# How do I make moving pictures that move offline?



## aewarnick (Sep 3, 2002)

Maybe I could start with making an animated moving icon for my profile.

Note: I don't know anything about web design.


----------



## DMC2 (Mar 25, 2002)

Do you mean animated GIFs? If so, then get a GIF animator program like Image Ready (comes with Photoshop 5.5+), MS Gif Animator, Ulead GIF Animator, etc. I think GIF Animator is free. 

Then you just have several images and put them in the animation as a sequence.


----------



## aewarnick (Sep 3, 2002)

I have microsoft word. Will that work?

Do you know of any good teaching sites on web design?


----------



## brendandonhu (Jul 8, 2002)

No you need a gif editing program such as the ones earlier mentioned.


----------



## aewarnick (Sep 3, 2002)

Does anyone know of a Jpeg/gif combination animator that is freeware?

Or they can be separate programs.


----------



## chuckf (Oct 10, 2002)

Think of when you draw a stick figure cartoon on several pages then flip it and its animated...

Option 1

You have to "draw" several pictures, save them as a file, and then animate them using a gif animator.

"Draw" them with something like Paint Shop Pro, or other type program, then save as a .gif (gifs are animated.. i dont know of .jpeg animations) and import them into your animator.
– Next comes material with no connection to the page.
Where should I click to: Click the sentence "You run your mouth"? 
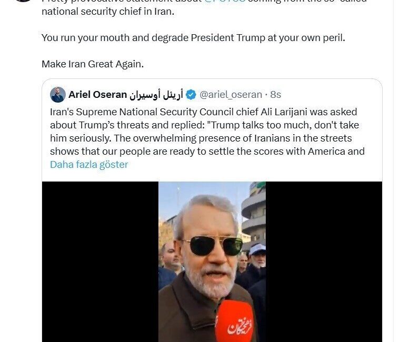(193, 38)
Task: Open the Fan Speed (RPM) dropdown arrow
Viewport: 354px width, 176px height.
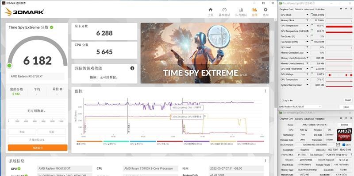Action: 307,42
Each file is different, like a differnet page in a stick figure cartoon, then the animator brings it all together.

Another option is flash, but I would suggest learning to do a gif before flash..

Go to yahoo and type "gif animation tutorials" and i am sure many will pop up, there are many tricks and other things to know, such as change m/secs per image shown so I doubt my few paragraphs will suffice.

Hopefully this helps in a grey muddy water sort of way 

GL


----------